Pierre Dominique, pen-name of Pierre Dominique Lucchini (born 8 April 1889 in Courtenay (Loiret, France) – 6 May 1973 in Paris), was a French author, journalist, editorialist and political figure.

== Biography ==
Born to a Corsican family originating from the village of Aullène, Pierre Dominique studied medicine in Ajaccio, going on to practice a medical career first in Sartène, then the psychiatric hospital of Sainte Anne d'Auray (Paris). His two years as a military doctor on the Eastern Front during the First World War earned him a Legion of Honour.

After the war he published as an author, winning the 1924 Priz de Balzac for his Notre Dame de la Sagesse and the 1930 award from the Société des gens de lettres. He began work as a journalist for various Parisian newspapers, reporting on some of the revolutions convulsing postwar Europe: Italy, Poland, Russia and Spain.

During the 1920s his political loyalties evolved from French nationalism to Corsican separatism to Radical-socialism. Between 1920 and 1922, he was the head of the Corsican federation of Charles Maurras's hardline French nationalist movement, Action française. He then passed over to A Muvra, flagship of Petru Rocca's Corsican regionalist movement, a cause with which he was involved throughout the interwar: he participated in the Corsican Action Party from its foundation in 1922 until 1926, sitting on its executive committee, as well as co-organising the Estates-General of Corsica in 1934.

Between 1926 and 1940 Pierre Dominique's chief political involvement was with the French Radical-Socialist Party (PRRRS), the centre-left Radical party that dominated the Third Republic. In 1926 he founded his own centre-left journal, Le Petit-Phare, politically close to the left wing of the republican movement. This brought him into the orbit of the Young Turk Radicals led by Gaston Bergery and Édouard Daladier, a pressure group that sought a greater social and economic direction from the Radical-Socialist Party. From 1929 until the Second World War Pierre Dominique was editor-in-chief for the PRRRS's semi-official organ, La République. By 1932 he sat on the party's national committee. Once the Great Depression arrived, Pierre Dominique called for a far-reaching economic renovation by mobilising the resources of the French empire, strengthening the power of the executive over parliamentary institutions, and greater coordination at European level.
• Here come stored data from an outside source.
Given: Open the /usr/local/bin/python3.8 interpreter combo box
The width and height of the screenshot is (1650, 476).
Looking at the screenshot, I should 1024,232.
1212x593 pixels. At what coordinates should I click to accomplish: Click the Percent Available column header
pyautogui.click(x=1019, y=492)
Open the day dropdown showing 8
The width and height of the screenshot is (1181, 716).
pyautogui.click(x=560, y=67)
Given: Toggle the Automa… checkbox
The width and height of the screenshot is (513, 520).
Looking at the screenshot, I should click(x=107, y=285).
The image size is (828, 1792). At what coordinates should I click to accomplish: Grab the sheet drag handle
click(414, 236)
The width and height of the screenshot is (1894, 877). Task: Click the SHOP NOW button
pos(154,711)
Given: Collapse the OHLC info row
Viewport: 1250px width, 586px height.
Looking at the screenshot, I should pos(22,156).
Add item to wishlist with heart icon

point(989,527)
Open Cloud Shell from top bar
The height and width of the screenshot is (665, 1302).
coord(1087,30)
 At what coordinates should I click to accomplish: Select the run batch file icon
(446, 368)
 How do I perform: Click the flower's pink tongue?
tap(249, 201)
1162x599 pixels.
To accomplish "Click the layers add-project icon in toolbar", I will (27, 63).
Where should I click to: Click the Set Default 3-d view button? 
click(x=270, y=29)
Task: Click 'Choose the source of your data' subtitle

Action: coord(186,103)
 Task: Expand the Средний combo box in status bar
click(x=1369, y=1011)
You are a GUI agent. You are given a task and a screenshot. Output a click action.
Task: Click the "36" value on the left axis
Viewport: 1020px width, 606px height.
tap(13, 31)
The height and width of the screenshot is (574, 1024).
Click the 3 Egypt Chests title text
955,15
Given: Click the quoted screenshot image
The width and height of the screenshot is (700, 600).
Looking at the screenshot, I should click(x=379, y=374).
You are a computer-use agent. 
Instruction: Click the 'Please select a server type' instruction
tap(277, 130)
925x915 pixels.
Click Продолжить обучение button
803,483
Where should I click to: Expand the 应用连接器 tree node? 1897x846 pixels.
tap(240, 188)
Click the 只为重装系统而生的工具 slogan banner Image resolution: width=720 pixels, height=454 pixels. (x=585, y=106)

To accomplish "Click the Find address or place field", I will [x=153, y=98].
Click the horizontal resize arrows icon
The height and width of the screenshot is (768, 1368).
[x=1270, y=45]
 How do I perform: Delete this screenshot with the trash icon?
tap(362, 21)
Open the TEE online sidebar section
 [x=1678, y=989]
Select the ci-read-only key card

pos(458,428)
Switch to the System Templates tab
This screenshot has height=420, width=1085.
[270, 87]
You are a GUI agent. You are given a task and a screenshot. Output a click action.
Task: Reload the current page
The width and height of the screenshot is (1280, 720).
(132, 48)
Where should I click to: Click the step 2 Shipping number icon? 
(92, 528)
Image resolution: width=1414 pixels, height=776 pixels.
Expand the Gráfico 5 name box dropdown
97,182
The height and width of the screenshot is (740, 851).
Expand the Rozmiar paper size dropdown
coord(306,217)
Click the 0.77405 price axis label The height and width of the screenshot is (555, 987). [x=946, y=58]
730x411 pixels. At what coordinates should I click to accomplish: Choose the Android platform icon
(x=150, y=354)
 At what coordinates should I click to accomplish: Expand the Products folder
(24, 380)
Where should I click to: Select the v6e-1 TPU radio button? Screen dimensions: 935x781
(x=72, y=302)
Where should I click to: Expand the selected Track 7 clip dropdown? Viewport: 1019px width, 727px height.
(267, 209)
Although initially supporting the Popular Front he was fiercely opposed to the participation of the Communist Party, and after the general strikes of 1936 he was one of the main voices advocating that the PRRRS pursue an alliance with the liberal centre-right. In 1935, he was described as a comrade-in-arms by the French League against Racism and Antisemitism, and in La République in 1938 he vehemently denounced Nazi racism: "Germany seeks to conquer the world, but the world is watching and is repulsed by this horrifying descent into the heart of barbarism." But over the course of the 1930s, he drifted towards the authoritarian right. In 1941, after the Fall of France, he was put in charge of first the Vichy Regime's press censorship bureau, then its French Office of Information (1941–43), and was decorated with the Order of the Francisque.

After the Liberation he was tried for collaboration and acquitted. In 1966, he co-founded the Association of the Friends of French Socialism and the Commune. A fierce anticommunist, during the Cold War he contributed to the extreme-right journals Crapouillot et Rivarol, ending up as editor-in-chief of the latter after the death of René Malliavin in 1970.